■ **Given exercise 1**: According to the case record, what were the taxpayers awaiting?
■ **Given exercise 2**: Transcribe the stretch of the case record from "Practice and Procedure - Income" through "at 4628 followed.".

Hurley, M. v Commissioner of Taxation

Case

[1992] FCA 644

03 SEPTEMBER 1992

No judgment structure available for this case.

Re: MICHAEL HURLEY AND JEFFREY HURLEY
And: COMMISSIONER OF TAXATION
Nos. N G72-86 of 1992
FED No. 644
Number of pages 9
Practice and Procedure
(1992) 37 FCR 11

COURT

IN THE FEDERAL COURT OF AUSTRALIA


NEW SOUTH WALES DISTRICT REGISTRY
GENERAL DIVISION
Hill J.(1)
CATCHWORDS

Practice and Procedure - Income tax - objections to assessments - application for adjournment - taxpayers awaiting trial upon closely related criminal charges - whether the requirements of justice overall required adjournment to be granted

Cameron's Unit Services Pty Ltd v Whelpton and Associates Pty Ltd (1984) 59 ALR 754, discussed and followed.

Baker: Re Flatwash Pty Ltd v Federal Commissioiner of Taxation (1987) 87 ATC 4626 at 4628 followed.

■ **Extracted data**:
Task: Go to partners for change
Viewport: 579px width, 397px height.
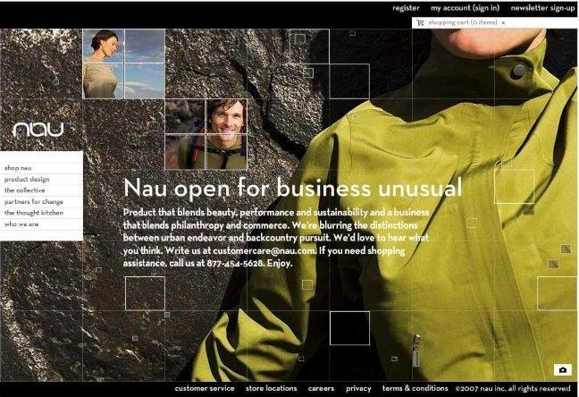Action: (41, 202)
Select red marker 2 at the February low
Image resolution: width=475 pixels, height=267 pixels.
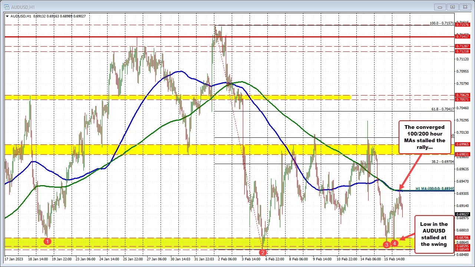click(x=263, y=252)
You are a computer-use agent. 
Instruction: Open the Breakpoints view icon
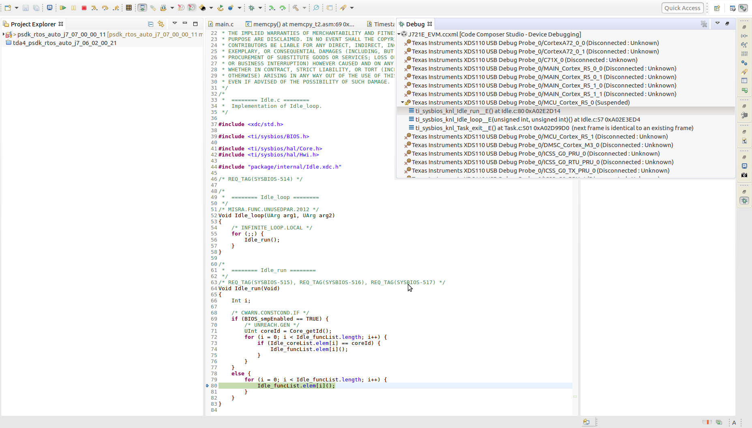(x=745, y=63)
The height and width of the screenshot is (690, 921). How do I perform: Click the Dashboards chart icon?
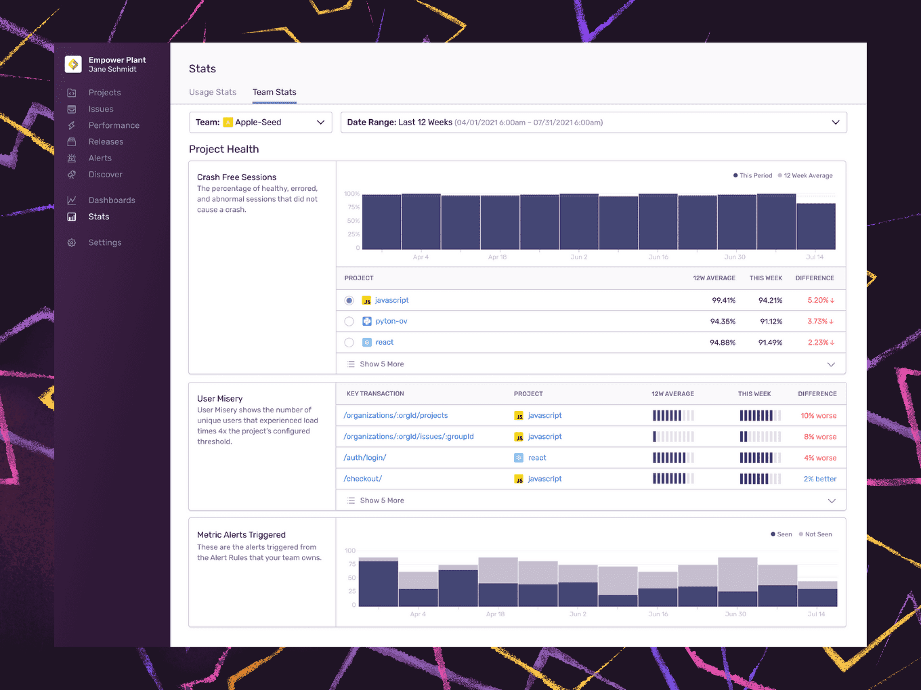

■ **Full output 1**: Trial upon closely related criminal charges.

■ **Full output 2**:
Practice and Procedure - Income tax - objections to assessments - application for adjournment - taxpayers awaiting trial upon closely related criminal charges - whether the requirements of justice overall required adjournment to be granted

Cameron's Unit Services Pty Ltd v Whelpton and Associates Pty Ltd (1984) 59 ALR 754, discussed and followed.

Baker: Re Flatwash Pty Ltd v Federal Commissioiner of Taxation (1987) 87 ATC 4626 at 4628 followed.